▶ [Directive]
Update the article about Dr. Prince's haunted home from "New York. Dr." to "in New Jersey.", putting "snow-covered" wherever "snow-bound" appears.

▶ [Excerpted passage]
[start]

The Haunt-Hunter Haunted

The Haunt-Hunter Haunted Dr Walter Franklin Prince, investigator of the Antigonish Fire Spook

The Haunt-Hunter Haunted Dr Walter Franklin Prince, investigator of the Antigonish Fire Spook

A rambling post with many unanswered questions triggered by a story of a famous psychic researcher and his personal haunted house.

DR PRINCE HAS PRIVATE SPOOK

Prober of Antigonish Ghost Tells Remarkable Story

OWN RESIDENCE HAUNTED

Beds Are Rocked in His New Jersey Home

By Phillip N. Schuyler.

New York. Dr. Walter Franklin Prince recently went to investigate the ghosts, but today, it was revealed, the ghosts are investigating Dr. Prince.

Back from the snow-bound wilds of Antigonish where he discovered the fire-setting ghost of the MacDonald farm to be Mary Ellen MacDonald, herself, Dr. Prince today told about a ghost of his own, somewhere in New Jersey.

The American Society for Psychic Research investigator described to the Untied Press the antics of his private spook, which for months has caused alarm and amazement in his New Jersey home. The whereabouts of the unearthly visitor’s demonstrations, Dr. Prince declined to disclose, saying it would not increase the value of property if the facts were known.

MORE REMARKABLE

Dr. Prince’s ghost, from his statements, appears even more remarkable than that of Antigonish. It rocks beds, producing a sensation akin to sea-sickness, in the occupier, it raps, imitates a peg-legged man walking on the floor above the haunted room and gives other unearthly demonstrations of its presence.

Like the spook of Nova Scotia, Dr. Prince’s private spirit is dependent upon a girl for its communication with this world.

Theodosia Prince, the scientist’s daughter, is very psychic.

“I have lived in the house where this ghost is demonstrating for three years,” Dr. Prince said. “It made known its presence by raps which continued at times for months.

“Visions of persons never known to my family or myself floated in the air. Later they were identified.

FOOTSTEPS HEARD

“Footsteps of a man with one leg shorter than the other were heard waling above our heads. We learned that a man so deformed had died in this very house 15 years before.

“My daughter Theodosia tells wonderful things with the aid of a crystal. She was able to describe furniture on the third floor of this house as it existed many years before we occupied it.

[end]

▶ [Source data]
[start]

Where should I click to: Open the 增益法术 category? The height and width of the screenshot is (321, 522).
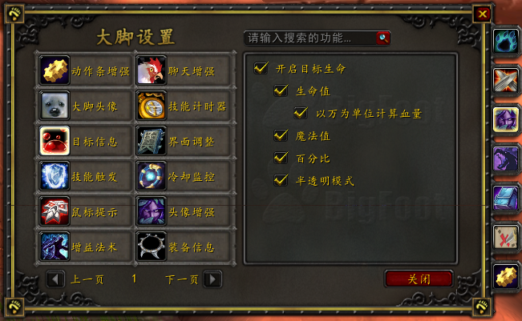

[end]

▶ [Full response]
New York. Dr. Walter Franklin Prince recently went to investigate the ghosts, but today, it was revealed, the ghosts are investigating Dr. Prince.

Back from the snow-covered wilds of Antigonish where he discovered the fire-setting ghost of the MacDonald farm to be Mary Ellen MacDonald, herself, Dr. Prince today told about a ghost of his own, somewhere in New Jersey.